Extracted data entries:
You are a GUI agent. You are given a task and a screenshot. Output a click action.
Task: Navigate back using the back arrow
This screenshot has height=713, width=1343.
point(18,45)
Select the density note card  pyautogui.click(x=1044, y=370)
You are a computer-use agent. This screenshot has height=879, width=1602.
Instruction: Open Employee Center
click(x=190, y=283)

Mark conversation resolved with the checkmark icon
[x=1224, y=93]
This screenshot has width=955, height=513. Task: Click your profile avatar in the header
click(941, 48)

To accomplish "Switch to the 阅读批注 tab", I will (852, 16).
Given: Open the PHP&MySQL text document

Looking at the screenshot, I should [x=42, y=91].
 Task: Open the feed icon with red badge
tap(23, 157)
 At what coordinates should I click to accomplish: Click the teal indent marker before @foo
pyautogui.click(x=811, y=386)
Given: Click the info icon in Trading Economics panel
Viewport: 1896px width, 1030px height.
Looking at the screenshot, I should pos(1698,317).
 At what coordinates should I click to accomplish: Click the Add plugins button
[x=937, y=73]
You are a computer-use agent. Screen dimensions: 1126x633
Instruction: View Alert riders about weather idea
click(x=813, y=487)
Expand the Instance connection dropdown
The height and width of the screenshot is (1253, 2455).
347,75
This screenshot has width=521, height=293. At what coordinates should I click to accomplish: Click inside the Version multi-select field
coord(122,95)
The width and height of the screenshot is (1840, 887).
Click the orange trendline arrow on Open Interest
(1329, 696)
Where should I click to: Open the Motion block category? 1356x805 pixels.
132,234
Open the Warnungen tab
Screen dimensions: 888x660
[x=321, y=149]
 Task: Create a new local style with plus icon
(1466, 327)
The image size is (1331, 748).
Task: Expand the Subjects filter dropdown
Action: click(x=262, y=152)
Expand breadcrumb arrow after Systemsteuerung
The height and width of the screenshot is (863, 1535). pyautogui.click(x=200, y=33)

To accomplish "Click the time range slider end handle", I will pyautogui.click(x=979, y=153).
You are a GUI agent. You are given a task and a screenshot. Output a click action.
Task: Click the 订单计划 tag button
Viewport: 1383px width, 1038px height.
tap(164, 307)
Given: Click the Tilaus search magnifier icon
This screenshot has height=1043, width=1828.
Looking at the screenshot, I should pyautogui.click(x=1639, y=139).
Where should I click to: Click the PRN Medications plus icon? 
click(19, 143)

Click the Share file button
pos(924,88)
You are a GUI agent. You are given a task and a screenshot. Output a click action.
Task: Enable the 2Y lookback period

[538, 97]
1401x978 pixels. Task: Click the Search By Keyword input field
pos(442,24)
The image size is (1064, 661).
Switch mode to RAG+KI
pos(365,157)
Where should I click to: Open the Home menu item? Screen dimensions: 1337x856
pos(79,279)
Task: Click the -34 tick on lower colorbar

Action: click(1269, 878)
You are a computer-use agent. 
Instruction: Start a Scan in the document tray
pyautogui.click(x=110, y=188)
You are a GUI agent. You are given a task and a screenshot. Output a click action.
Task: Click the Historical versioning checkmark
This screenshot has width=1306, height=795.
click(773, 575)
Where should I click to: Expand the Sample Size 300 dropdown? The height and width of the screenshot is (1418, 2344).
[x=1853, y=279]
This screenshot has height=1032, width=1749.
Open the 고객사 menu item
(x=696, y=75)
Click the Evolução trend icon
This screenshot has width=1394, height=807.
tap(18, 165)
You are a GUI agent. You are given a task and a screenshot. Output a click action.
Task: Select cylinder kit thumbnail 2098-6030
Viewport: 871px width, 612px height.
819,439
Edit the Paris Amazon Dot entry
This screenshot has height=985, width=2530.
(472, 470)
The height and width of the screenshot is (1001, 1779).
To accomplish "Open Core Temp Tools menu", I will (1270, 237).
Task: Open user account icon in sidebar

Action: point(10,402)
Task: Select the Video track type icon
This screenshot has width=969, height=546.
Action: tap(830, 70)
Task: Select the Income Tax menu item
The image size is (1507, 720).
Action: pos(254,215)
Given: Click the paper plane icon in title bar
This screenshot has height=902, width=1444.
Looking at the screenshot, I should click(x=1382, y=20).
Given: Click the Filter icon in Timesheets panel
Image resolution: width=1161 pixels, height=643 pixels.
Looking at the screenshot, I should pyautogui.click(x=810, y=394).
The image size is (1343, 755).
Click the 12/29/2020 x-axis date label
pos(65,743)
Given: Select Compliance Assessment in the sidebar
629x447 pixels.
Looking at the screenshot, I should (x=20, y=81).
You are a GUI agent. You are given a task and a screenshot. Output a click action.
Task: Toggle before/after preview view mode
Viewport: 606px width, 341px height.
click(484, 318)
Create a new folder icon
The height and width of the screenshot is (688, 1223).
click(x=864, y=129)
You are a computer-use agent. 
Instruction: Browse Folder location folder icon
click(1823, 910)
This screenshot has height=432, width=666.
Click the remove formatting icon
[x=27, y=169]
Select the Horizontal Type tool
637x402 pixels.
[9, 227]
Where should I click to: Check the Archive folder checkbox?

## Exercise directions
Retype exactly the lines of the data above, starting at its first line and finishing with the line that has "Select the density" in it.

## Solution to this task
You are a GUI agent. You are given a task and a screenshot. Output a click action.
Task: Navigate back using the back arrow
This screenshot has height=713, width=1343.
point(18,45)
Select the density note card  pyautogui.click(x=1044, y=370)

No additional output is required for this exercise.